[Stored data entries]
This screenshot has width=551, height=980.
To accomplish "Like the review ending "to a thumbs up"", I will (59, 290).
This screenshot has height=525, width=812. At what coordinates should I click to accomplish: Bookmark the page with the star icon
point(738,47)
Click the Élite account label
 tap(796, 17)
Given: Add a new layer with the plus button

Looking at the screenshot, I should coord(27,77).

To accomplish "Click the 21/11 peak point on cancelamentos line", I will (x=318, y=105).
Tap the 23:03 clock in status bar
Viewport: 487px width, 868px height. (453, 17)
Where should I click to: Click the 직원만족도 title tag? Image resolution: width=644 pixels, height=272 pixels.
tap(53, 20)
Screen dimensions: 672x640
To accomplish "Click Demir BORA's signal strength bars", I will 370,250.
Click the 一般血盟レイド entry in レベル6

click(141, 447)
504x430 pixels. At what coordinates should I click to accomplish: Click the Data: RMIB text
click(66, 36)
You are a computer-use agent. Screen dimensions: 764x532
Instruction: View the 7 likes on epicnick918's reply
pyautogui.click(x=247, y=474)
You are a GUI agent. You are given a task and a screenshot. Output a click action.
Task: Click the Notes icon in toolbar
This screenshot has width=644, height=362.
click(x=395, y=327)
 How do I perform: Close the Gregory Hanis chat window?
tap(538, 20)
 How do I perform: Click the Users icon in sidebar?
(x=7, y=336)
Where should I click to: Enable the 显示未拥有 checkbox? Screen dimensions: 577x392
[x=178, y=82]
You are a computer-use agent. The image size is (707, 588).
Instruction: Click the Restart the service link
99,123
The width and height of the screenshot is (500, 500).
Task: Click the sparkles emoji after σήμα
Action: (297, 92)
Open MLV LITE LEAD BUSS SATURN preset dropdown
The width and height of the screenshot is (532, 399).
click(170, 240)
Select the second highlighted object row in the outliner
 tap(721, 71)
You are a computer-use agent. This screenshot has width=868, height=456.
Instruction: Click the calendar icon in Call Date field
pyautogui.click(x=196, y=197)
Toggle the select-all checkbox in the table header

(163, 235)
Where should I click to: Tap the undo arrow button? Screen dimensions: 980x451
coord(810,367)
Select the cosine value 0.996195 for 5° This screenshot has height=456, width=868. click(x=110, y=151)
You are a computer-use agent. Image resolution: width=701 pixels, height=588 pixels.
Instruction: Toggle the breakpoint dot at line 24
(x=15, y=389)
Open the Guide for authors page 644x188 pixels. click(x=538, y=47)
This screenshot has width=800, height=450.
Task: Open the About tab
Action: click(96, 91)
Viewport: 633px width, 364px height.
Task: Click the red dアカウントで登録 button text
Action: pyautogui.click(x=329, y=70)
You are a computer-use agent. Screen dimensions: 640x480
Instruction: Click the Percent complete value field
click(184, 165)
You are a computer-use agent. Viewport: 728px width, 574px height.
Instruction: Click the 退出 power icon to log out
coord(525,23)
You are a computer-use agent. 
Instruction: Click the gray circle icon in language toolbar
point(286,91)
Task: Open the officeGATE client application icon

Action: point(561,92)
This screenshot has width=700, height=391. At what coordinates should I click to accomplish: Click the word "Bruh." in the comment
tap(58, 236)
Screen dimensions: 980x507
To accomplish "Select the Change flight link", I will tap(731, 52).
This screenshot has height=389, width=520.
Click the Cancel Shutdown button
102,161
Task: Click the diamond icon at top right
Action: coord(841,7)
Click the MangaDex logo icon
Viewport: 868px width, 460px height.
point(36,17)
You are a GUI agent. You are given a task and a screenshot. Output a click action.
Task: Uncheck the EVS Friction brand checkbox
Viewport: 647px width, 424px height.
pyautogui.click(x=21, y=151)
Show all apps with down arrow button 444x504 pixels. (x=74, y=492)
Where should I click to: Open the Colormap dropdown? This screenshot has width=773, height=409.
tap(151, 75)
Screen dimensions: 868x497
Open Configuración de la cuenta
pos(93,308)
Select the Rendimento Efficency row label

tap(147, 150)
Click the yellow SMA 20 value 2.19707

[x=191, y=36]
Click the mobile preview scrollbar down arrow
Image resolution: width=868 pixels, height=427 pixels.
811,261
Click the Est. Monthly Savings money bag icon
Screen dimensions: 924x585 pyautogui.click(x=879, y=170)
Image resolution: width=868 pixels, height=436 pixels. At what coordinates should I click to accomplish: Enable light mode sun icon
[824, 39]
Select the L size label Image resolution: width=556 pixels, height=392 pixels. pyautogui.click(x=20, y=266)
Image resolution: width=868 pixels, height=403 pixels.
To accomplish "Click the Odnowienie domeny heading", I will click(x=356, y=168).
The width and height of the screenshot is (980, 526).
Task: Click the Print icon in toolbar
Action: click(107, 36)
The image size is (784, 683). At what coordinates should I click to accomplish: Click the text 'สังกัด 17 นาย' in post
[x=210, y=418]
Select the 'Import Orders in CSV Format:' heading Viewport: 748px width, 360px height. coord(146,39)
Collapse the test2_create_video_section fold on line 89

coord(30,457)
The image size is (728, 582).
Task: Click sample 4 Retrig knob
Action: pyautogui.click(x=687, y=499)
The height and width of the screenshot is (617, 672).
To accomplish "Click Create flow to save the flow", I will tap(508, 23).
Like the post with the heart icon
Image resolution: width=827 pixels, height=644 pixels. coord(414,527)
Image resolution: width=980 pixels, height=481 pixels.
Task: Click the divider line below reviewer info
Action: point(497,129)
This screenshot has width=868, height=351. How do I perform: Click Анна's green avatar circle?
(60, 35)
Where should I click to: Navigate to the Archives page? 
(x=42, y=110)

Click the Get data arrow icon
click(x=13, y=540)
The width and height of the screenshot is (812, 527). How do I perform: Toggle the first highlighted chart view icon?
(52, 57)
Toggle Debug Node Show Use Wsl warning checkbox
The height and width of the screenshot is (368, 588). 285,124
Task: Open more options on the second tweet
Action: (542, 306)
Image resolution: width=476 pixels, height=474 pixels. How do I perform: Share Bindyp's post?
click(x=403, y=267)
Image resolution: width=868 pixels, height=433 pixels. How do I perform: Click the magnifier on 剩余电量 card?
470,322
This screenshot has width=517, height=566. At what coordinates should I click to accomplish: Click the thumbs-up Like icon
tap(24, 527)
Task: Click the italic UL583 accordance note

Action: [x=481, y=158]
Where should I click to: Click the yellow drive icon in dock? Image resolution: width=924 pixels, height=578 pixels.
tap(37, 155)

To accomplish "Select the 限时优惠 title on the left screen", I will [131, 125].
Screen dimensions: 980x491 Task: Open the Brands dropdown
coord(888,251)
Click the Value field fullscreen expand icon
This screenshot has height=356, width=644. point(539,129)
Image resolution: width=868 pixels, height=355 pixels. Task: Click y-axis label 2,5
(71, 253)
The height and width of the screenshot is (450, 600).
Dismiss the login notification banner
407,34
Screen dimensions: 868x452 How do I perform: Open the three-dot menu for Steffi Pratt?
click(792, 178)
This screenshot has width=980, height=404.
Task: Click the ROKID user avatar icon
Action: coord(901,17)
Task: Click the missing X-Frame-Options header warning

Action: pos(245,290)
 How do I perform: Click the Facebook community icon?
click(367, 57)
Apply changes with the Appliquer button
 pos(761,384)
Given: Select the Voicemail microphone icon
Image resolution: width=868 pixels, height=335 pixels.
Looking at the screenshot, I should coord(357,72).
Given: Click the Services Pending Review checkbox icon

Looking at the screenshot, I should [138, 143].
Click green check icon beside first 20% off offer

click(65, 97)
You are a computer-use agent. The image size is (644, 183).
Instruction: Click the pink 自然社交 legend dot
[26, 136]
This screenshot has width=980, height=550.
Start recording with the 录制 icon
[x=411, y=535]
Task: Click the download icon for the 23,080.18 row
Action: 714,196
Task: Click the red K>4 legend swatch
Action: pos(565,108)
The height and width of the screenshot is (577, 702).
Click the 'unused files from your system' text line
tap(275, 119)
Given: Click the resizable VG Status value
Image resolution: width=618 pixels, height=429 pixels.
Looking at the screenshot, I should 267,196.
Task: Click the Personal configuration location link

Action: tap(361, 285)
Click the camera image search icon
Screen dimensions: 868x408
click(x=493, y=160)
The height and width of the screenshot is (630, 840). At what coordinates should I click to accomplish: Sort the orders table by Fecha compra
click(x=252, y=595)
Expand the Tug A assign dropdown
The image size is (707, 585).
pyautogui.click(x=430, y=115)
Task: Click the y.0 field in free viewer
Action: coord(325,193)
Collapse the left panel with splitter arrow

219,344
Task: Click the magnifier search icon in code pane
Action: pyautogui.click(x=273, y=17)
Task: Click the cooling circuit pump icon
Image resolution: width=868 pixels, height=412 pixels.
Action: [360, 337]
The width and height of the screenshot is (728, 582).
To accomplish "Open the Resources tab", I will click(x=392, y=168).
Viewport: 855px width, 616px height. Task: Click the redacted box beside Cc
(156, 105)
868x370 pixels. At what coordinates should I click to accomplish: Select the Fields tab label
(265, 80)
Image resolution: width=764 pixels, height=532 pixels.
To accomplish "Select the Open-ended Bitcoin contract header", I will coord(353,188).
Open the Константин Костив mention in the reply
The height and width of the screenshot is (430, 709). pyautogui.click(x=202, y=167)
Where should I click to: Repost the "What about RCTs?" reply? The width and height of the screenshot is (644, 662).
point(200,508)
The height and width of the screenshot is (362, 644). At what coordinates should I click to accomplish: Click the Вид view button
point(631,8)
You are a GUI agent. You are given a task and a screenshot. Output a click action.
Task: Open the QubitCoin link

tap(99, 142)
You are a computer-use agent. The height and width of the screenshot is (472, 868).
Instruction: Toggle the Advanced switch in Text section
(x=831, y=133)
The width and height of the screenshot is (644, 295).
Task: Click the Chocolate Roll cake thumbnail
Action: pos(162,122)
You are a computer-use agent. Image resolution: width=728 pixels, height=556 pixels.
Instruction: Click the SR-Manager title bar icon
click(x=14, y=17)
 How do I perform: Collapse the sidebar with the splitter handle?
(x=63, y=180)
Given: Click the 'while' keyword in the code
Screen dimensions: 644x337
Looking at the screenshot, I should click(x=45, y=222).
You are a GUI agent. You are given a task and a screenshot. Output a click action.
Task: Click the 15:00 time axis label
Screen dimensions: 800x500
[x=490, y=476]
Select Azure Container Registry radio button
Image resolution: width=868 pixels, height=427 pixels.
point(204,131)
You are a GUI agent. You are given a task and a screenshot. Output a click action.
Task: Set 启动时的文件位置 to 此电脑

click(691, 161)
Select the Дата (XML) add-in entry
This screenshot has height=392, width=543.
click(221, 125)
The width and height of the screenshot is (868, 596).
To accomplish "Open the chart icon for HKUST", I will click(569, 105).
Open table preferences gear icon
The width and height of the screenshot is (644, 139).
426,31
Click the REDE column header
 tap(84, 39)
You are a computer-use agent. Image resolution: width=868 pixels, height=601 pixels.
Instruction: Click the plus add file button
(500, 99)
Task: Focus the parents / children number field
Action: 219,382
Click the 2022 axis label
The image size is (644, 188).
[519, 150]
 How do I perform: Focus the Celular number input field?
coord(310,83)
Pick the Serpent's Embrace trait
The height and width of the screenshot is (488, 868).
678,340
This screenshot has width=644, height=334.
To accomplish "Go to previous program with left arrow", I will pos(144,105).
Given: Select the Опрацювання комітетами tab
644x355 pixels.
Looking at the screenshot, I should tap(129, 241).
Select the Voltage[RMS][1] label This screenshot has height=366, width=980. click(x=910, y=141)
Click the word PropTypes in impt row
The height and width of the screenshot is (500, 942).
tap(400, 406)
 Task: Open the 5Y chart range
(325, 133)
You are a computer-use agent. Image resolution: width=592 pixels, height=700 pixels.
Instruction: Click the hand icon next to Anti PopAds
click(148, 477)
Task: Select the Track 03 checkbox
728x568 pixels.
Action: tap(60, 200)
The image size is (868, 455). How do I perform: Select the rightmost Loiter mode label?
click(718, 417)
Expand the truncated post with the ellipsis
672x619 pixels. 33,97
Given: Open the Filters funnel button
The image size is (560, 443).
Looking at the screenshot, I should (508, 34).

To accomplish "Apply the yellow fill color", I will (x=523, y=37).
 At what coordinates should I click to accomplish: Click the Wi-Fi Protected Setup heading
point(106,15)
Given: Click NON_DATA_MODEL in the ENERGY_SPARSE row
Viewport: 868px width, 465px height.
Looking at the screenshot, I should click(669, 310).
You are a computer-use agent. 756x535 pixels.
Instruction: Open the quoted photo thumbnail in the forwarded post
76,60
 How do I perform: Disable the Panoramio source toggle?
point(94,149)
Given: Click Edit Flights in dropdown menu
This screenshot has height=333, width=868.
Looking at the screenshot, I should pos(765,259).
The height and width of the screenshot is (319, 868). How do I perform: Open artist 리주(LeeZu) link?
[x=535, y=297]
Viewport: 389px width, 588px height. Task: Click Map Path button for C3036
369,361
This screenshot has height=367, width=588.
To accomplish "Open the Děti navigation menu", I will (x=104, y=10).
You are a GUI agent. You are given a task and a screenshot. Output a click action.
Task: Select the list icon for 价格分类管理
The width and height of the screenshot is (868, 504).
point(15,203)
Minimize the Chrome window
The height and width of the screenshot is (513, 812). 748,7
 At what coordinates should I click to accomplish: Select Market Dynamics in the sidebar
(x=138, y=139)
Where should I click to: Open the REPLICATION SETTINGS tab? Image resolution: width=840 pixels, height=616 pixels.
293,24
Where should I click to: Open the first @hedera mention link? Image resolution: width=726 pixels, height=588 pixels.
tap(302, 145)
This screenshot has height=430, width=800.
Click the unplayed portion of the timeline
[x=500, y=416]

Task statement: Reproduce only the lines above, starting at the line with "Tap the 23:03 clock in status bar" and ending at the line with "Select the cosine", exactly as written.

Result for this exercise:
Tap the 23:03 clock in status bar
Viewport: 487px width, 868px height. (453, 17)
Where should I click to: Click the 직원만족도 title tag? Image resolution: width=644 pixels, height=272 pixels.
tap(53, 20)
Screen dimensions: 672x640
To accomplish "Click Demir BORA's signal strength bars", I will 370,250.
Click the 一般血盟レイド entry in レベル6

click(141, 447)
504x430 pixels. At what coordinates should I click to accomplish: Click the Data: RMIB text
click(66, 36)
You are a computer-use agent. Screen dimensions: 764x532
Instruction: View the 7 likes on epicnick918's reply
pyautogui.click(x=247, y=474)
You are a GUI agent. You are given a task and a screenshot. Output a click action.
Task: Click the Notes icon in toolbar
This screenshot has width=644, height=362.
click(x=395, y=327)
 How do I perform: Close the Gregory Hanis chat window?
tap(538, 20)
 How do I perform: Click the Users icon in sidebar?
(x=7, y=336)
Where should I click to: Enable the 显示未拥有 checkbox? Screen dimensions: 577x392
[x=178, y=82]
You are a computer-use agent. The image size is (707, 588).
Instruction: Click the Restart the service link
99,123
The width and height of the screenshot is (500, 500).
Task: Click the sparkles emoji after σήμα
Action: (297, 92)
Open MLV LITE LEAD BUSS SATURN preset dropdown
The width and height of the screenshot is (532, 399).
click(170, 240)
Select the second highlighted object row in the outliner
 tap(721, 71)
You are a computer-use agent. This screenshot has width=868, height=456.
Instruction: Click the calendar icon in Call Date field
pyautogui.click(x=196, y=197)
Toggle the select-all checkbox in the table header

(163, 235)
Where should I click to: Tap the undo arrow button? Screen dimensions: 980x451
coord(810,367)
Select the cosine value 0.996195 for 5° This screenshot has height=456, width=868. click(x=110, y=151)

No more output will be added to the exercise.